Bahkan Alquran menganut redaksi yang seimbang dan ketepatan makna, tapi selalu menonjolkan perbedaan keistimewaan antara yang takwa dan kufur. Dapat kita lihat misalnya “Wa siqa al-ladzina kafaru ila jahannama zumara, hatta idza ja uha futihat abwabuha…(Dan diantarlah orang-orang kafir ke neraka jahannam berbondong-bondong, hingga ketika mereka sampai ke sana, dibuka pintunya dan berkatalah penjaganya kepada mereka, “ bukankah telah datang kepadamu rasul-rasul dari jenis kamu sendiri” ?.(QS.39:71).

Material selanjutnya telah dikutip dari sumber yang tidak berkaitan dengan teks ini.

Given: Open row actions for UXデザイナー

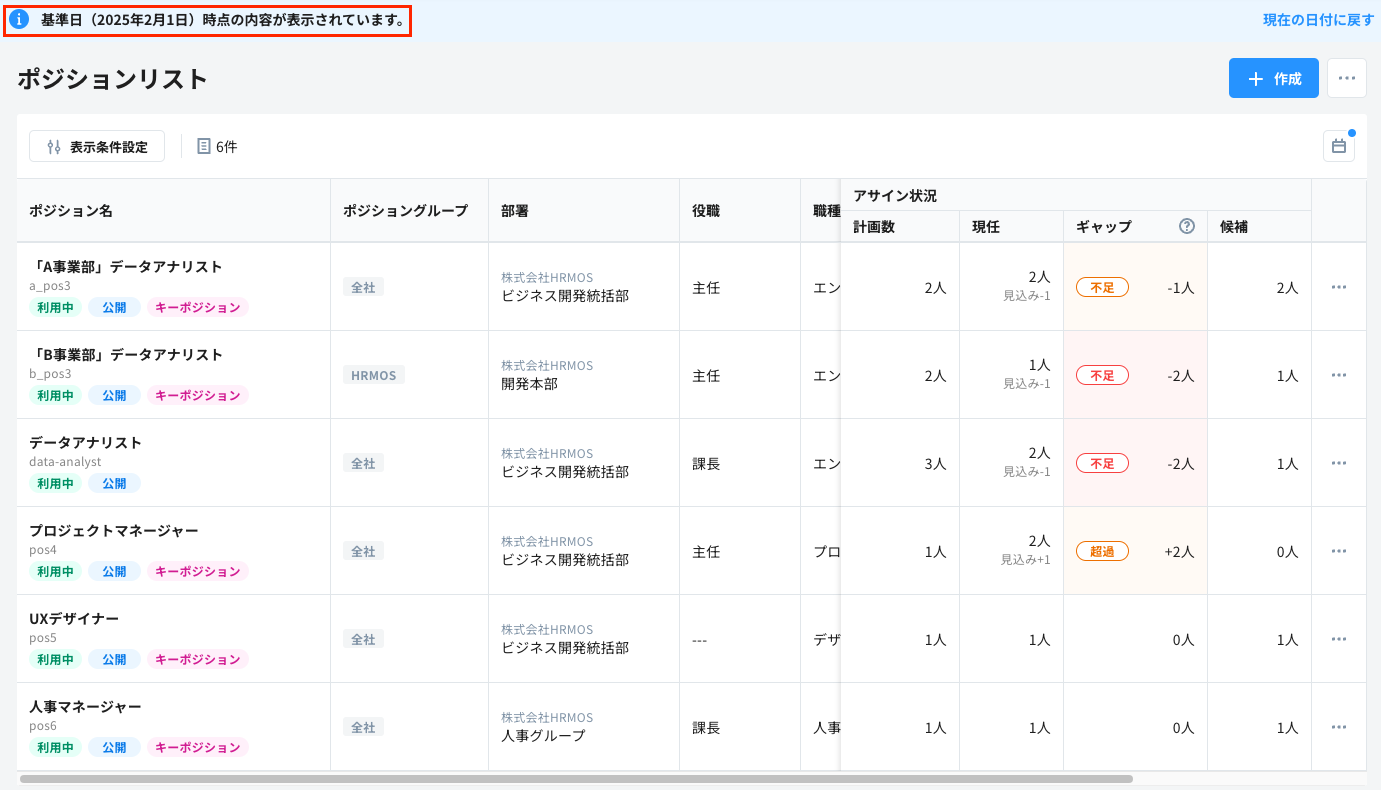Looking at the screenshot, I should (1338, 638).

Kemudian dibandingkan dengan orang takwa “ Wa siqa al-ladzina al-taqaw rabbahum ila al-jannati zumara, hatta idza ja uha wa futihat abwabuha…(Dan diantarlah orang-orang bertakwa kepada Tuhan mereka ke surga, hingga ketika mereka sampai ke sana dibuka pintunya dan berkatalah penjaganya, “salam sejahtera untuk kamu semua, berbahagialah dan masuklah ke surga kekal abadi (QS. 39:73).

Membandingkan kedua kalimat dengan redaksi yang hampir sama, hanya istilah kafir ditukar dengan takwa dan neraka ditukar dengan surga, terasa sekali yang mendalami Bahasa Arab, karena adanya tambahan satu huruf “wa” (Wafutihat) ketika dekat pintu surga. Menurut beberapa mufasir, itu dimaksudkan bahwa huruf “wa” itu memberi makna istimewa bahwa adanya penyambutan hangat dan meriah bagi yang masuk ke surga lantaran takwanya. Ini menandakan, bagaimanapun keseimbangan redaksi Alquran itu sama, namun masih ada penghormatan khusus, terhadap mereka yang mampu mengamalkan Alquran dalam kegiatannya sehari-hari.Sehingga doa yang dianjurkan jika selesai khatam Alquran “Allahumma zayyin akhaqana bi al-Qur’an “ (Ya Allah hiasilah prilaku kami dengan prilaku yang tertera dalam Alquran).

Akhirnya berdasarkan pengamatan penulis bahwa hampir seluruh kegiatan STQ atau MTQ masih cara-cara konvensional sepanjang tahun. Menurut hemat penulis, sebaiknya diadakan pembaruan misalnya menggabung antara STQ dan MTQ untuk menghemat biaya. Dilaksanakan dua tahun tingkat Propinsi dan empat tahun tingkat Nasional. Sedang daerah yang siap menerima penyelenggaraan MTQ diamanatkan agar mereka sanggup membuat desa percontohan pengamalan Alquran, sehingga ada berbedaan dengan yang belum melaksanakan. Insya Allah jika cara ini dicoba akan dapat mempercepat pembinaan moral generasi muda yang rusak, sekalipun baru satu desa atau kelurahan tiap kota. Itulah keseimbangan tilawah dan pengamalan perlu dipertimbangkan Departemen Agama, demi pemibnaan moral generasi yang sudah parah.